И все же его постановку нельзя назвать чисто развлекательной, в ней есть то самое ощущение подвоха, которое все время сквозит в оффенбаховском веселье. Кто-то увидит аппетитную Эвридику и накладные члены. А кто-то обратит внимание на постоянное присутствие на сцене перевозчика в загробный мир, который и рассказывает всю эту историю. Memento mori?
«С Оффенбахом важно не разыгрывать весь подтекст, – говорит Барри Коски. – Если вынуть подтекст наружу, очарование теряется, и это только вредит Оффенбаху. Оперетта может быть кусачей и злой, но должна оставаться легкой и остроумной. Представление о том, что великое искусство это что-то очень серьезное и смех в нем недопустим, само по себе является забавным предрассудком немецкоязычного мира» (и не только немецкоязычного, добавим мы в скобках).

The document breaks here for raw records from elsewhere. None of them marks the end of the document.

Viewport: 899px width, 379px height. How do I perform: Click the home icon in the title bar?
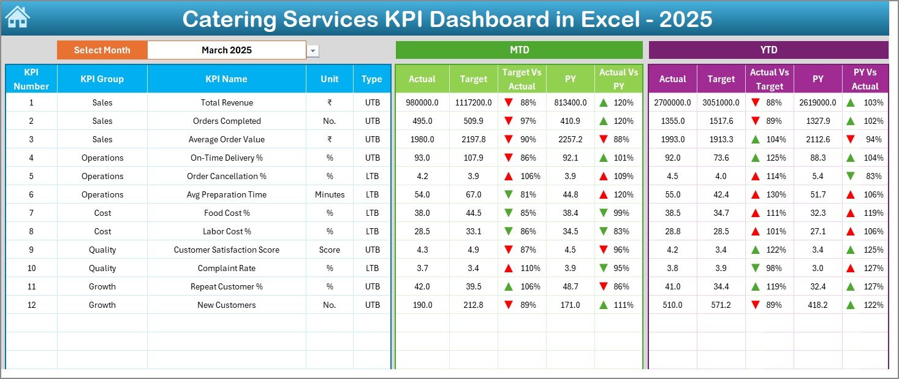(17, 18)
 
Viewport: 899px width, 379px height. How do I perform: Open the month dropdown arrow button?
(313, 51)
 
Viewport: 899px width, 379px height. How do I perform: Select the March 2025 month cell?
(227, 50)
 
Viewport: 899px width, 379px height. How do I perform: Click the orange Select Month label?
(102, 50)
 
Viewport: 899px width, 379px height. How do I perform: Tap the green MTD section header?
(519, 50)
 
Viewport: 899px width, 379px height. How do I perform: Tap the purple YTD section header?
(768, 50)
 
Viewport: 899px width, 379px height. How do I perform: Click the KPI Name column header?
(226, 79)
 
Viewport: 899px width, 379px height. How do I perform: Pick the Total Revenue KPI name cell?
(226, 102)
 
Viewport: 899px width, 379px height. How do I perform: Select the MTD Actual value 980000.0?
(422, 102)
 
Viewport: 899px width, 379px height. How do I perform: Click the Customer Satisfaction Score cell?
(226, 250)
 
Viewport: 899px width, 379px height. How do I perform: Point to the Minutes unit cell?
(330, 194)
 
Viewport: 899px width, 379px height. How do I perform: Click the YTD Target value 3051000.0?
(721, 102)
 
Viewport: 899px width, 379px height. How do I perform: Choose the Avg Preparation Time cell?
(226, 194)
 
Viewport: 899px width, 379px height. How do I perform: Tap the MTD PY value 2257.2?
(571, 139)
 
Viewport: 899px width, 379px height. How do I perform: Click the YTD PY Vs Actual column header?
(865, 79)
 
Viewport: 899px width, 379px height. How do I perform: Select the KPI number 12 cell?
(31, 305)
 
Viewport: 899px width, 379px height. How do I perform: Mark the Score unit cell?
(330, 250)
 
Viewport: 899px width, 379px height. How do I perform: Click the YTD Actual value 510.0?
(672, 305)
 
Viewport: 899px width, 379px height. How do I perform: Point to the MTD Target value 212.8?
(474, 305)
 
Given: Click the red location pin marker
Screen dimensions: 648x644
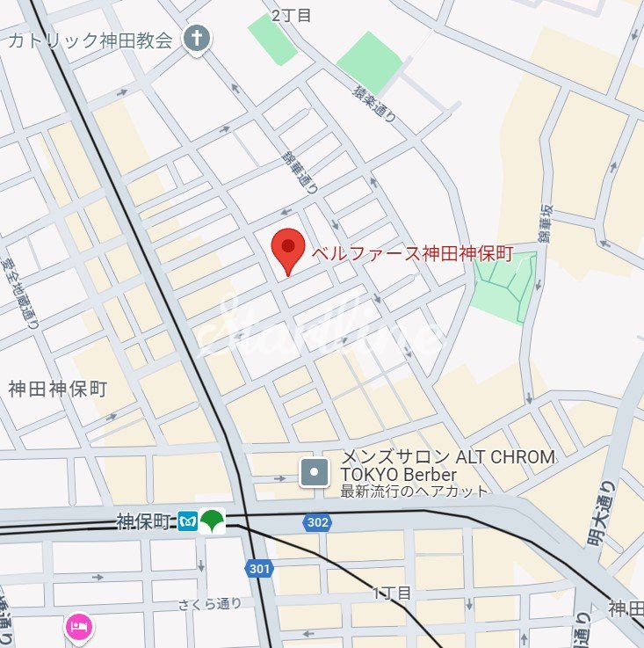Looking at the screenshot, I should click(286, 251).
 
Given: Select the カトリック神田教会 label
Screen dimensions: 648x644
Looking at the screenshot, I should click(90, 40).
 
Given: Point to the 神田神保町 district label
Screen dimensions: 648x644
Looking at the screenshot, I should click(57, 389).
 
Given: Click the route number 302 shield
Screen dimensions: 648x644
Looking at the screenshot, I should click(318, 522).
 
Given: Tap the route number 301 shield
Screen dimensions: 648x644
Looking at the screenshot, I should click(259, 569).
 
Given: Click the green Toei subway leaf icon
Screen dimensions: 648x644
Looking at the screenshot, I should click(212, 521).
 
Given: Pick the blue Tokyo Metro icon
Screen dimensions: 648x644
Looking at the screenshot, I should click(187, 521).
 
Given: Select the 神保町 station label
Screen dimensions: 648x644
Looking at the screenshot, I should click(142, 521).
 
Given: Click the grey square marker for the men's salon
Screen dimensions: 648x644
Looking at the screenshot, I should click(314, 473).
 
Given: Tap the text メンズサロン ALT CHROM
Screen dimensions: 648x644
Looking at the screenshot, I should click(447, 457).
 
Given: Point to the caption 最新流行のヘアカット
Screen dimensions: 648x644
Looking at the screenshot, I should click(414, 491).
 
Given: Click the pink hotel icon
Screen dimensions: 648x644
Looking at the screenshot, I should click(78, 627).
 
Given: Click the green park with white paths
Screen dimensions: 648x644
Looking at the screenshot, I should click(503, 288).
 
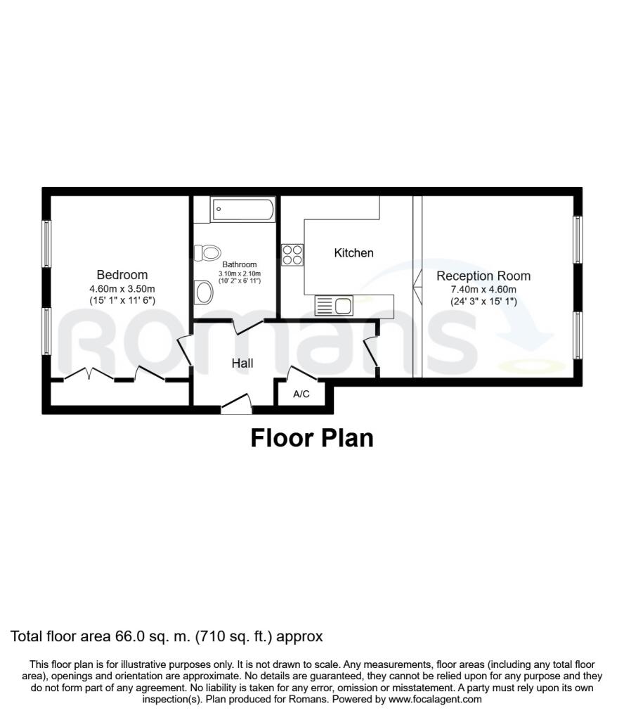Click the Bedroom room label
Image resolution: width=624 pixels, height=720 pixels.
tap(122, 275)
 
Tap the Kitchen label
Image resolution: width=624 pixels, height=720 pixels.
tap(353, 252)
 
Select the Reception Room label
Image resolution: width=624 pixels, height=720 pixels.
tap(483, 276)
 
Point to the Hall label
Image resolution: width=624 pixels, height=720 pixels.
tap(242, 364)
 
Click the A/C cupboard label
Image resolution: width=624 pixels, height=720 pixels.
tap(301, 394)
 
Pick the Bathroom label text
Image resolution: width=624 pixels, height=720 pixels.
tap(240, 264)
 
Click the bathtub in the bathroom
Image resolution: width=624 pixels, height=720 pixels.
tap(242, 210)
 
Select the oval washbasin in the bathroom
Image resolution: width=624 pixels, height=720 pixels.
tap(204, 292)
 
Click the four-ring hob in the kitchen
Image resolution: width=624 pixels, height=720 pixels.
tap(292, 255)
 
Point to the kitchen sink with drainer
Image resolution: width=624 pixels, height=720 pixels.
tap(334, 305)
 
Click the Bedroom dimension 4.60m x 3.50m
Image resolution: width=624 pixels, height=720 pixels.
tap(122, 289)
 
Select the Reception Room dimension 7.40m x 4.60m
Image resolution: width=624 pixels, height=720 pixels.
tap(483, 290)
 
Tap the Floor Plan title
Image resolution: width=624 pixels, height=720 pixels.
tap(312, 438)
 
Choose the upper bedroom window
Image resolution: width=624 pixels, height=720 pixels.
tap(46, 243)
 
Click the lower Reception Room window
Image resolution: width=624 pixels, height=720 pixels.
tap(578, 335)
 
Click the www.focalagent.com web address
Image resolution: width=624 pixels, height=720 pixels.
tap(435, 700)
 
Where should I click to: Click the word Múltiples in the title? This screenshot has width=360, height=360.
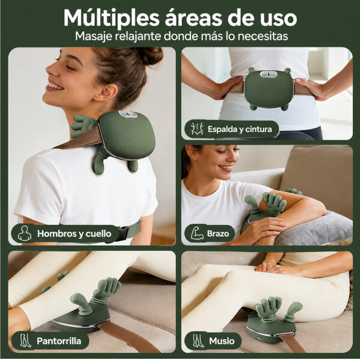112,18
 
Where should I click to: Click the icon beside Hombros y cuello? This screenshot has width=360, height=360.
24,233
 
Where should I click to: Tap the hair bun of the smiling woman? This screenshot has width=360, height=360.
146,56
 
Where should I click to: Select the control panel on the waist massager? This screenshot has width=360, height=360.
269,74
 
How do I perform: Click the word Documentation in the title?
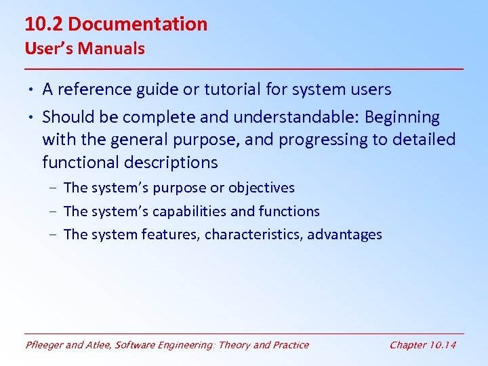pos(138,24)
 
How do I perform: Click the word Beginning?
pos(402,117)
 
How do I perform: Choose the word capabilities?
pos(189,211)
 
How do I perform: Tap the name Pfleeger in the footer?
pos(44,345)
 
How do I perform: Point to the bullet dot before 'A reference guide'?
pos(33,90)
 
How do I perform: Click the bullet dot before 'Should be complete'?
pos(33,118)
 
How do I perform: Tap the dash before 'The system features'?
pos(53,235)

Легкий и смешной «Орфей в аду» сделал то, что оказалось не под силу «тяжеловесам» Зальцбургского фестиваля («Идоменей» Селларса, «Симон Бокканегра» Кригенбурга, «Альцина» Микьелетто). Зрители увидели живой, детализированный, органичный спектакль с четко выстроенными отношениями между персонажами. Режиссер не насилует материал сверхидеей, а умно и тонко работает с фактурой оригинала. Думается, Моцарт Елисейских полей, как прозвали Оффенбаха, одобрил бы эту постановку на сцене Дома Моцарта и шутку бы оценил.